According to Additional Secretary in Charge MoI&P, the main reason for the reduction in production was due to dollar shortage which led to lower imports of car parts and raw material. In addition, car financing also declined due to higher interest rate. Honda, Suzuki plants suffered closure due to non-availability of parts.
The Committee was further informed that 45 to 50 percent of total price of cars are related to taxes. It stated that the cost price of Toyota’s Fortuner is Rs 20 million of which 60 per cent are taxes. Recent hike in Withholding Tax in the budget has also pushed up prices of cars.
The CEO EDB explained that car assembling is subject to availability of required parts which come from different countries. He added that the Public Accounts Committee (PAC) has also constituted a Sub-Committee with Senator Salim Mandviwalla in the chair to investigate reasons of high prices of cars in the country.
The MoI&P gave following reasons for delay in delivery ;(i) unprecedented surge in demand after Covid-19, (ii) worldwide supply chain issues ;(iii) Electronic Control Unit (ECU) chip shortage ;(iv) pending orders with OEMs; (v) investments by new players were under process and ;(vi) restrictions on LC’s.

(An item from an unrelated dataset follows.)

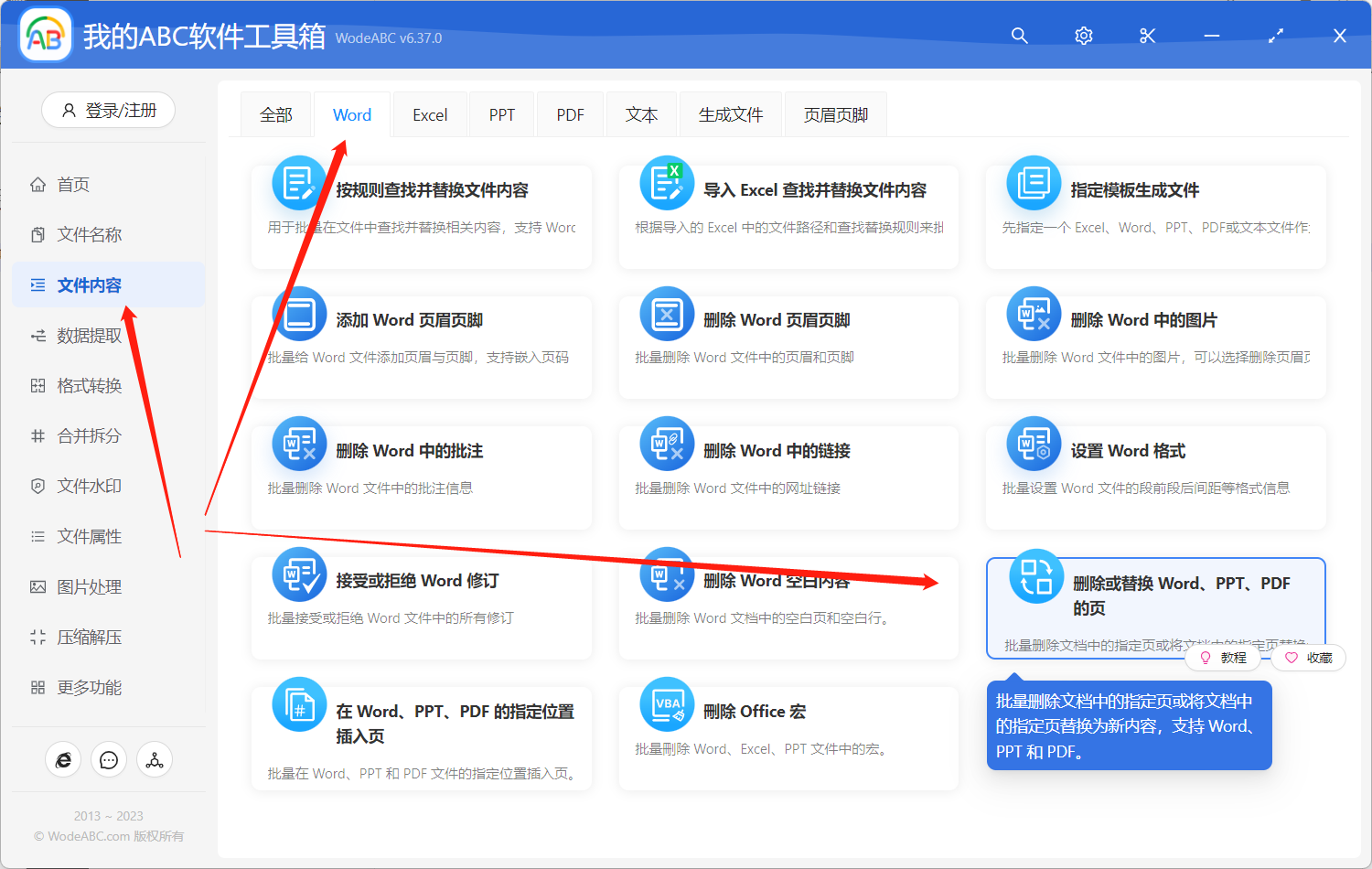Click the 登录/注册 button
The height and width of the screenshot is (869, 1372).
click(108, 110)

The committee expressed its displeasure on dismal performance of Small and Medium Enterprises Development Authority (SMEDA) which is showing its performance only on paper instead of on ground.
“The SMEDA was established 25 years ago but it has done nothing to support small and medium industry,” so stated Nasir Khan Musa Zai.

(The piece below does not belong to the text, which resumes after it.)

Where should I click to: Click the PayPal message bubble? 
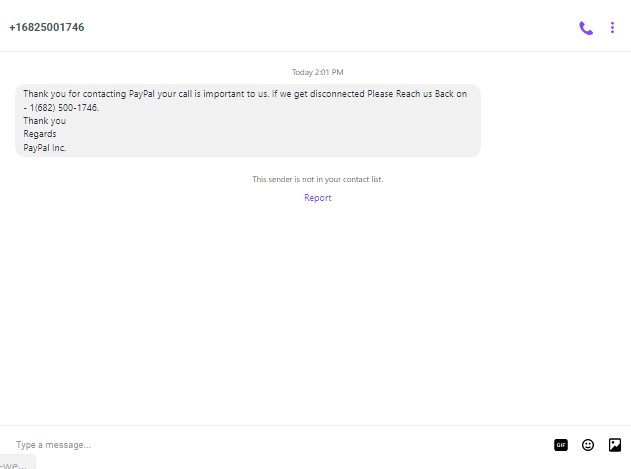click(x=248, y=120)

Some of the Committee members shared their thoughts on improving the working of SMEDA to increase country’s exports through guidance to young entrepreneurs so that educated youth could benefit.

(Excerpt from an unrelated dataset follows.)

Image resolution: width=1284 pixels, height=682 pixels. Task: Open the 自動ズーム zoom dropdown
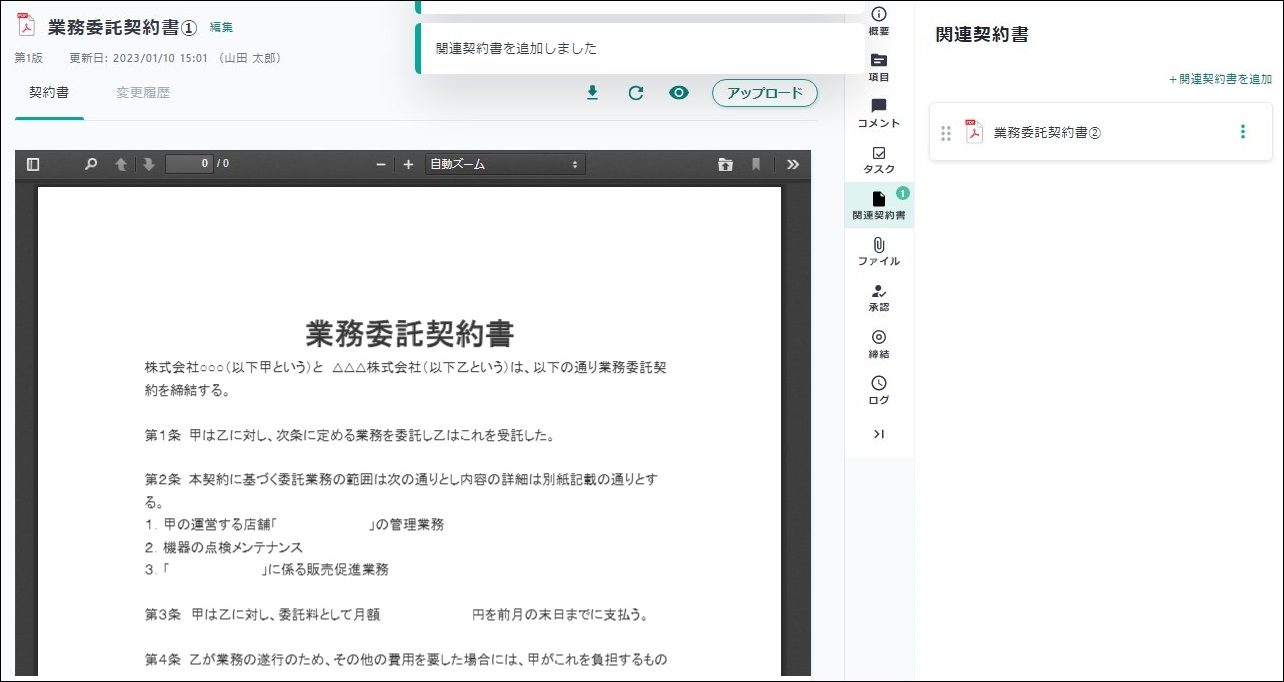pos(504,164)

Chief Executive Officer, Small and Medium Enterprises Development Authority, Farhan Aziz Khawaja, informed the Committee of Small Medium Enterprises (SME) Policy 2021 and measures taken for industrial growth in detail. The Committee discussed the financial issues of the SMEDA in detail and recommended that the Finance Ministry release pending funds of the SMEDA at the earliest.
Additional Secretary in Charge shared his views about decline in local production of goods and reliance on imported products, adding that in the past policies were not pro-industry. However, he added that his ministry is now focusing on it.
The committee deferred discussion on the Starred Question No. 183 regarding (a) details of the total worth of machinery and other material alleged to be stolen from Pakistan Steel Mills, Karachi as per Government record; and (b) the number of persons arrested along with the number of those to whom punishment has been awarded in connection with the thefts moved by Maulana Abdul Akbar Chitrali, MNA as the Mover was not present. The committee deferred the “The Export Processing Zone Authority (Amendment) Bill, 2023” (moved by Ms. Shahida Rehmani, MNA) due to absence of the Mover. Rana Muhammad Ishaq Khan, Syed Imran Ahmad Shah, Nasir Khan Musa Zai, Kiran Imran Dar, Syed Mobeen Ahmed MNAs/members also attended the meeting.